The report also criticizes Canada's Employment Insurance program, saying in 2001, only 39 per cent of unemployed Canadians were eligible for EI benefits. Many groups have a difficult time getting benefits even though they pay into the plan, including migrant workers, and part-time workers, especially women, the report says.

Social assistance levels

The committee says federal transfer payments to the provinces for post-secondary education, social assistance and social services are lower than they were in 1995.

"Social assistance benefits … do not provide adequate income to meet basic needs for food, clothing and shelter," the report says.

More than half of the food bank users in the country did receive social assistance benefits, but said the benefits weren't enough to prevent them from having to use food banks, the report noted.

It recommends raising minimum wages and urges Ottawa to rethink its levels of federal transfer payments for social programs.

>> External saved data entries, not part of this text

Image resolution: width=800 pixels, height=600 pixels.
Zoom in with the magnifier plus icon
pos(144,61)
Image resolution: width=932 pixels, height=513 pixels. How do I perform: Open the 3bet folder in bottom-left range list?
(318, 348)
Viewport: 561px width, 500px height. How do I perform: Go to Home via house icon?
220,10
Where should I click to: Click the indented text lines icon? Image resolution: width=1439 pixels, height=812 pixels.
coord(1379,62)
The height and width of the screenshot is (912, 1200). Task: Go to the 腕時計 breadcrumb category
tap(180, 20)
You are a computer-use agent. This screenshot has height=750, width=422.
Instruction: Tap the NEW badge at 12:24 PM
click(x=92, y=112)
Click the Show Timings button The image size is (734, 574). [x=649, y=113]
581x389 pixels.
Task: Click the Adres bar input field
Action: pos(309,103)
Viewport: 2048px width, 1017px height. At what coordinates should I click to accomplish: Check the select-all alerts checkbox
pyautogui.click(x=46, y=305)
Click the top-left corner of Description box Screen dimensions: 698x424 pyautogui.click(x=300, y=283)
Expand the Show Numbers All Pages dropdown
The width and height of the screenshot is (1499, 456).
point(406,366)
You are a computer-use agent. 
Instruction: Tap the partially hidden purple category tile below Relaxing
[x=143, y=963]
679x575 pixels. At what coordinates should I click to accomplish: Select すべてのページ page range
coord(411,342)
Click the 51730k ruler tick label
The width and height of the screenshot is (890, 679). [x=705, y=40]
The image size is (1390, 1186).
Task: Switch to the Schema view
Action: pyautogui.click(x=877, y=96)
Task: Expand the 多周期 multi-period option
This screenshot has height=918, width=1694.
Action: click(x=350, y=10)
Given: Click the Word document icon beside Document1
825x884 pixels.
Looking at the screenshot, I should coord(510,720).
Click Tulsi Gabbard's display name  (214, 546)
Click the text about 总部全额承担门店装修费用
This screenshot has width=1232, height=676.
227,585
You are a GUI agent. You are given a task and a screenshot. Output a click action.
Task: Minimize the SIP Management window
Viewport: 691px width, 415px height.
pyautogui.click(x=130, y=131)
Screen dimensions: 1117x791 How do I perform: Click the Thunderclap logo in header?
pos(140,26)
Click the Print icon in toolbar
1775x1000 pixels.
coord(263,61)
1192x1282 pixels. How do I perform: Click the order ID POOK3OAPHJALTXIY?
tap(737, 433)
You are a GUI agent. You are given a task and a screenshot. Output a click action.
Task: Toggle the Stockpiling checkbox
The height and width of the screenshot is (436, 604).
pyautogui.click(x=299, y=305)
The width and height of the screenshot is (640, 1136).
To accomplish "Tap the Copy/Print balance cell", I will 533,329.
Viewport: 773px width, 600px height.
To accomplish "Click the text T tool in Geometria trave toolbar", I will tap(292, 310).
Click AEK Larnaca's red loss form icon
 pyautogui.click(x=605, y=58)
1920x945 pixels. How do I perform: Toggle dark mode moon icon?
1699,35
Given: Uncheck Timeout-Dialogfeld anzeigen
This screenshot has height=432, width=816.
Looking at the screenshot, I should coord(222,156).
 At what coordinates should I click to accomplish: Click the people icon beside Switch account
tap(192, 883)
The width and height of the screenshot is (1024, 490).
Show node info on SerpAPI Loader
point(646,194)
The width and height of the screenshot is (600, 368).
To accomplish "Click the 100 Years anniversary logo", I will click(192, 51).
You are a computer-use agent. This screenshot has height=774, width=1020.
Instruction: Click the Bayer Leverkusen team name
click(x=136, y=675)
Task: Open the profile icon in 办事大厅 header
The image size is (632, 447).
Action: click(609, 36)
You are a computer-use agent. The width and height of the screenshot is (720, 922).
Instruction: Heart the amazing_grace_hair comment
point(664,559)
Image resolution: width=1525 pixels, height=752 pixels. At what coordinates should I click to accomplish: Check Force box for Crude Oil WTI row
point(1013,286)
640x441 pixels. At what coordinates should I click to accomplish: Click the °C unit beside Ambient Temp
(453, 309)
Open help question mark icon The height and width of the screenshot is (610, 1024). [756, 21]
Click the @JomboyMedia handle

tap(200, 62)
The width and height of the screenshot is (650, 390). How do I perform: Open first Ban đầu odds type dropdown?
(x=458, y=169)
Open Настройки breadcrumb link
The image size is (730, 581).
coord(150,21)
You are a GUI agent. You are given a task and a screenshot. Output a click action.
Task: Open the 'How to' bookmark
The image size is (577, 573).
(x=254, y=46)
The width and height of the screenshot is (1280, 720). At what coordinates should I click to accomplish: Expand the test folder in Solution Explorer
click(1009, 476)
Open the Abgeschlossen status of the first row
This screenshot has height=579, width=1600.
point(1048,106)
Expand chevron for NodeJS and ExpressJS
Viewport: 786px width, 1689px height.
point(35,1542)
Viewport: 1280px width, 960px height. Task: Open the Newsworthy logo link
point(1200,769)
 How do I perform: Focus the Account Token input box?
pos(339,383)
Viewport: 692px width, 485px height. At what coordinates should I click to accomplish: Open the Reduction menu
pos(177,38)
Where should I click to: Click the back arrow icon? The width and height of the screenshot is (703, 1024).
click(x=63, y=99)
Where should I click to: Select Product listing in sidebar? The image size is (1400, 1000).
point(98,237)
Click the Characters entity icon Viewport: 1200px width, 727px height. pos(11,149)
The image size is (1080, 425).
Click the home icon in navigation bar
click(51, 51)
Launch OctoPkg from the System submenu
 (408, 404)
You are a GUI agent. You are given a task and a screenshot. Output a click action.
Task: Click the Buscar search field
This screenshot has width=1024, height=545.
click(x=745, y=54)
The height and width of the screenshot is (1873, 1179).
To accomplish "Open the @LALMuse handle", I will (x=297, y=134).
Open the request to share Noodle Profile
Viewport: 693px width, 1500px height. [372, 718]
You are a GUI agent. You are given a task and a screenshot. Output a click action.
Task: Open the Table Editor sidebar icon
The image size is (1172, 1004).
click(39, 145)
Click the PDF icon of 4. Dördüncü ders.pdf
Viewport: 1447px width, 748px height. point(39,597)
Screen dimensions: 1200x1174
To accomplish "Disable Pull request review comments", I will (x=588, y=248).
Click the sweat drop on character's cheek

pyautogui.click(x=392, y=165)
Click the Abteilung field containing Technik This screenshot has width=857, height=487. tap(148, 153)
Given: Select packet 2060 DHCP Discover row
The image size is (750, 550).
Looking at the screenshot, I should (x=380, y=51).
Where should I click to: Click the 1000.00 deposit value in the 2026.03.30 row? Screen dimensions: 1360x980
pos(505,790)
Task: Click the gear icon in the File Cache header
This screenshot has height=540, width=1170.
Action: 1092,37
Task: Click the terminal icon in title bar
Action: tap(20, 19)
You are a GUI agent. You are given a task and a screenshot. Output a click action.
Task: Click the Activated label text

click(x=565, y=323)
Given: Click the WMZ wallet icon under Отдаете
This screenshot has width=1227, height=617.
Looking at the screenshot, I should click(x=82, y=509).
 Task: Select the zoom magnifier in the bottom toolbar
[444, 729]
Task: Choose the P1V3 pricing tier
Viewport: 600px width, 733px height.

There are "significant disparities" between aboriginals and the rest of the population in areas of employment, access to water, health, housing and education, it says.

Aboriginal women still face discrimination when it comes to property, Indian status and band membership, the report continues. It recommends amending the Indian Act.

The report also urges Canada to repeal section 67 of the Canadian Human Rights Act, which prevents First Nations people from filing complaints of discrimination before a human rights commission or tribunal.


Children from families that are low-income, single-mother, aboriginal or African-Canadian are "over-represented" in foster care, the report says. Many women are forced to give up their children because of inadequate housing.

Children make up 40 per cent of the country's food bank users, the report says, while criticizing the deduction of child benefits from welfare cheques

Canada must take heed: advocate

A representative from an advocacy group says Canada must give this report serious attention since its recent inclusion in the new UN Human Rights Council.

"It really needs to take a look at its own human rights record before starting to criticize others," said Emily Paradis, with the Feminist Organization for Women's Advancement of Rights.

Paradis agrees poverty has increased among certain disenfranchised groups and that the gap between rich and poor has increased.

She blames cuts to social assistance, cuts to employment insurance and a low minimum wage," she said.

"All were taken in the last decade in spite of annual growth and annual budget surpluses."